The Fertility of American Women

By Wilson H. Grabill; Clyde V. Kiser et al. | Go to book overview

CHAPTER 4 RESIDENCE, NATIVITY, AND ETHNIC GROUPS

A. Regions, divisions, and States

Ratios of young children to women. Some information on trends since 1800 in ratios of children under 5 years old to white women 20 to 44 years old by geographic divisions was given in Chapter 2, table 6, with an analysis at the national level only. The trends by geographic divisions are shown graphically in figure 10.

In 1800, the ratios of children under 5 years old to 1,000 white women 20 to 44 years old varied from 1,146 in the New England Division to 1,918 in the East North Central Division. Values higher than 1,400 occurred only in the thinly populated newer areas of settlement and undoubtedly reflected migration that was selective of young women from the older areas, perhaps of women who already had some young children.1 Such long-settled divisions as the Middle Atlantic, South Atlantic, and (in 1810) the West South Central,2 had fertility ratios that were not far above or below a level of 1,400. These long-settled areas probably had a larger proportion of single women and of married women who were not quite as fertile as the select group of women who migrated to frontier areas.

In the normal course of events, the fertility of women in the newer areas of settlement would have declined as the areas became more settled. It did decline, at a faster absolute pace between 1800 and 1850 in the two North Central Divisions and the East South Central Division than in the longer settled divisions.

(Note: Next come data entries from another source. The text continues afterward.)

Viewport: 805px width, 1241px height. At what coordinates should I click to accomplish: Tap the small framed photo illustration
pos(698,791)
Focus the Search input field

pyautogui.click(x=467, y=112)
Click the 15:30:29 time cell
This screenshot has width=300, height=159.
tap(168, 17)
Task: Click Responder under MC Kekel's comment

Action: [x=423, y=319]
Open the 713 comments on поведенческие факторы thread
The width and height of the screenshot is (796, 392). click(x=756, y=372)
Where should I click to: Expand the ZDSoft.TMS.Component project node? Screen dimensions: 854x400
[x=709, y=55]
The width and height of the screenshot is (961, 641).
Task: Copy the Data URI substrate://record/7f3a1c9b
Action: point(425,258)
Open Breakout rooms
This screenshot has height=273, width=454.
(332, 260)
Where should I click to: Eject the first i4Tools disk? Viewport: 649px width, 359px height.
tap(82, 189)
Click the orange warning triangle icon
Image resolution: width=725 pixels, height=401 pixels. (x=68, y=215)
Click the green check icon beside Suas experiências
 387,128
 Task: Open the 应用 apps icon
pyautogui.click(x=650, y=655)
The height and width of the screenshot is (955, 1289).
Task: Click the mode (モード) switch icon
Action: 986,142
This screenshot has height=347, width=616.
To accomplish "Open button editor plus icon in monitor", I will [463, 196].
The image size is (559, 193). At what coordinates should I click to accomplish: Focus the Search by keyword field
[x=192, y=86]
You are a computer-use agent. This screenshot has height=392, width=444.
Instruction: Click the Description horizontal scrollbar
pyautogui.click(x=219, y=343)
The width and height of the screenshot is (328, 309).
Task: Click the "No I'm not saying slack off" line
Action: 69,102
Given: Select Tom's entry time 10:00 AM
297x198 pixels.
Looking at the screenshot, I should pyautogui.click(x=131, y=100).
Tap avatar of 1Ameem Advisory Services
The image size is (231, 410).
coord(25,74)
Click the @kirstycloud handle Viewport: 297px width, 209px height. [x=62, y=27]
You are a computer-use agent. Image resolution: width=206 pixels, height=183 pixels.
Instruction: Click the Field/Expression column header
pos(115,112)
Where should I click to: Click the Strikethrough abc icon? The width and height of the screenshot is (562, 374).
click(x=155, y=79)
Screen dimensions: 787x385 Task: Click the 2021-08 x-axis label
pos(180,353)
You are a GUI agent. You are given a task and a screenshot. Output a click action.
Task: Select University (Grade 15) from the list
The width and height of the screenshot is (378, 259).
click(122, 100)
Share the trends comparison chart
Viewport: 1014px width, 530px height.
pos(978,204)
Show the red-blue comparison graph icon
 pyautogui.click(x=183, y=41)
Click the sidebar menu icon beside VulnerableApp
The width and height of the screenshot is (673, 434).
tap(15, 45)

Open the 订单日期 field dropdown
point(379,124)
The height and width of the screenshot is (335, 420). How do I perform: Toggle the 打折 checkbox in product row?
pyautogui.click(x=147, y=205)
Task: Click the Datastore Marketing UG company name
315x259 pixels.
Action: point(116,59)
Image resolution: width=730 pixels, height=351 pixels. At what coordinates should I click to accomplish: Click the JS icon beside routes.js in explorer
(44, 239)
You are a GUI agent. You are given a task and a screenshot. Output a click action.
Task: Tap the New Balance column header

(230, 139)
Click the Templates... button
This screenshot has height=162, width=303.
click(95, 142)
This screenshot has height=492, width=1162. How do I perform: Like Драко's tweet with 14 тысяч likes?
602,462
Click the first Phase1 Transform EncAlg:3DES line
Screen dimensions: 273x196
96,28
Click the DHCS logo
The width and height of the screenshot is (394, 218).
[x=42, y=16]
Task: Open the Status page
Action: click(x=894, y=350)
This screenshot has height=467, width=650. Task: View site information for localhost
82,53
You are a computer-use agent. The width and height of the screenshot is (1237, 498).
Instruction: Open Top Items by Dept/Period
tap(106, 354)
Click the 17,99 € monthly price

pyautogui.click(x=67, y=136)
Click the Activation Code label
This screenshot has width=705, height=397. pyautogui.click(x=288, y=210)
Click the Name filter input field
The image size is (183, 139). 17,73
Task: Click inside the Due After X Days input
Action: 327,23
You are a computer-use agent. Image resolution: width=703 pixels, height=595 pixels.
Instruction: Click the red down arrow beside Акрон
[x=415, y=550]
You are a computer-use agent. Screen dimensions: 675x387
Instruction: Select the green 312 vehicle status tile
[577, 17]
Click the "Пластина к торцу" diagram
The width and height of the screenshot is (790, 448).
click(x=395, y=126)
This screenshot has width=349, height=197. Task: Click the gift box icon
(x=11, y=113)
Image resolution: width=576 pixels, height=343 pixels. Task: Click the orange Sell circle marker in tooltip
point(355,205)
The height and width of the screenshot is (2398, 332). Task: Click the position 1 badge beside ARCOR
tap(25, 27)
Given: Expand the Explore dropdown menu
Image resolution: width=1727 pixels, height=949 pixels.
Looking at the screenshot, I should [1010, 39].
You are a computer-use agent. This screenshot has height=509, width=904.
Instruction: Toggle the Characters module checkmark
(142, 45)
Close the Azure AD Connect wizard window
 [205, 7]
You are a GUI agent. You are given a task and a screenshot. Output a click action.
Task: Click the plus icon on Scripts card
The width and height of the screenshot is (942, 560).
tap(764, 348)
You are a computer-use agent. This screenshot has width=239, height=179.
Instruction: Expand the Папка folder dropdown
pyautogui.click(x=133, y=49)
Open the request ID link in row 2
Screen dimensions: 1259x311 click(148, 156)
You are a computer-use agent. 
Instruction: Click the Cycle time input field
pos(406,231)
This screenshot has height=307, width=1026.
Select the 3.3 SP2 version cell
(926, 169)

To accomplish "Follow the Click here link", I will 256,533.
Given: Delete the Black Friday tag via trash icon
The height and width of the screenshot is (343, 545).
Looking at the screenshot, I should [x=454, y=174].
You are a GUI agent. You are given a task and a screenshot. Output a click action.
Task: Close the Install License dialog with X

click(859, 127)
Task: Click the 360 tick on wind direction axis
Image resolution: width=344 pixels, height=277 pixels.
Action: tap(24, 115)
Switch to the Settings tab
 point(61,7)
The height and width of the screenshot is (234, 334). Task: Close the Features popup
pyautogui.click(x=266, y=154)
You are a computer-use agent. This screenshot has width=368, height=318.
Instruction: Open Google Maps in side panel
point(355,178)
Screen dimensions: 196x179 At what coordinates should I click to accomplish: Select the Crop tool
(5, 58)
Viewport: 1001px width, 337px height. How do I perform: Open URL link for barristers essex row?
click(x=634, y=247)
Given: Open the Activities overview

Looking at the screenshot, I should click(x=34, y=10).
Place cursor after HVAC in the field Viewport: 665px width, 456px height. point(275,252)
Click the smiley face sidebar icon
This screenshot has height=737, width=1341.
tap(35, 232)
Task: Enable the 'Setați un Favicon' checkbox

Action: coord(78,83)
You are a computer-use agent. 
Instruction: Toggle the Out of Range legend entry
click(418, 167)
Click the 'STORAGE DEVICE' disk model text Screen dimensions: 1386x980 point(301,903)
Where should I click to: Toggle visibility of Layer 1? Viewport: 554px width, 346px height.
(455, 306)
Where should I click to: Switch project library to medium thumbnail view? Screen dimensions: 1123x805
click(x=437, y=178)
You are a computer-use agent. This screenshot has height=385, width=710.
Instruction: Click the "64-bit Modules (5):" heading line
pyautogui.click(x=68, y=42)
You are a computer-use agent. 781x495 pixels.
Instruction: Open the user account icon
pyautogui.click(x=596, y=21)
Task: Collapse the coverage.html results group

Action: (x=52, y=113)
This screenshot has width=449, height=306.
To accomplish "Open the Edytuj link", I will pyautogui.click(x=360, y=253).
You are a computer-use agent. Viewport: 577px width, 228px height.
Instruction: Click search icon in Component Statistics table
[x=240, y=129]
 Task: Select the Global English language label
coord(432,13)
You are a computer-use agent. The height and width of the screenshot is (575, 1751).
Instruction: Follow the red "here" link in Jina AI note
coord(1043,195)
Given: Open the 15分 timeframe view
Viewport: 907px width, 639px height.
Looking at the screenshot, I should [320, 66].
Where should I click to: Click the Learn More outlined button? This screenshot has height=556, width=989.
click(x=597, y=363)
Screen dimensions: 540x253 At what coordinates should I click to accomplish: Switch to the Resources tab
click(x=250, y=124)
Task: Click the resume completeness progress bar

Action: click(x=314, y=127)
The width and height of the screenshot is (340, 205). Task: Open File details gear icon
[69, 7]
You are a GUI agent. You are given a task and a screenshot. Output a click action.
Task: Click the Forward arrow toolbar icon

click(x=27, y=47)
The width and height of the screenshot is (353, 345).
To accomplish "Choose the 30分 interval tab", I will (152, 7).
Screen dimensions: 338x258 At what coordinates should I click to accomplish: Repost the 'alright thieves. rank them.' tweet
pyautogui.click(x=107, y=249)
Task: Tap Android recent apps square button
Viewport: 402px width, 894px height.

It is possible that a ratio of about 1,400 children under 5 years old per 1,000 women 20 to 44 years old was the usual size for long-settled divisions, other than New England, for many years before 1800, and that by chance

____________________
1
It is estimated that not more than 7 percent of the children under 5 years old had mothers 15 to 19 years old or 45 to 49 years old. The ratios of children to women 20 to 44 years old include these additional children. For ratios as large as 1,918 to exist, there must have been very low infant mortality and most of the women must have been less than 35 years old. In 1910 Census data for the supposedly quite fertile ever-married white and Negro women in rural.farm areas of the South, the ratio did not exceed 1,374 own children under 5 years old per 1,000 ever-married women at any single year of age and the ratio was much smaller among women in the broad age range of 20 to 44 years. Perhaps the frontier women had an average of about 11 births in a lifetime, compared with a national average of about 8.
2
The West South Central Division was a "long settled" area in 1810 in the sense that the bulk of the people enumerated was in the then 92-year old city of New Orleans, in long-established small villages along the lower Mississippi, and in the nearby populated rural territory.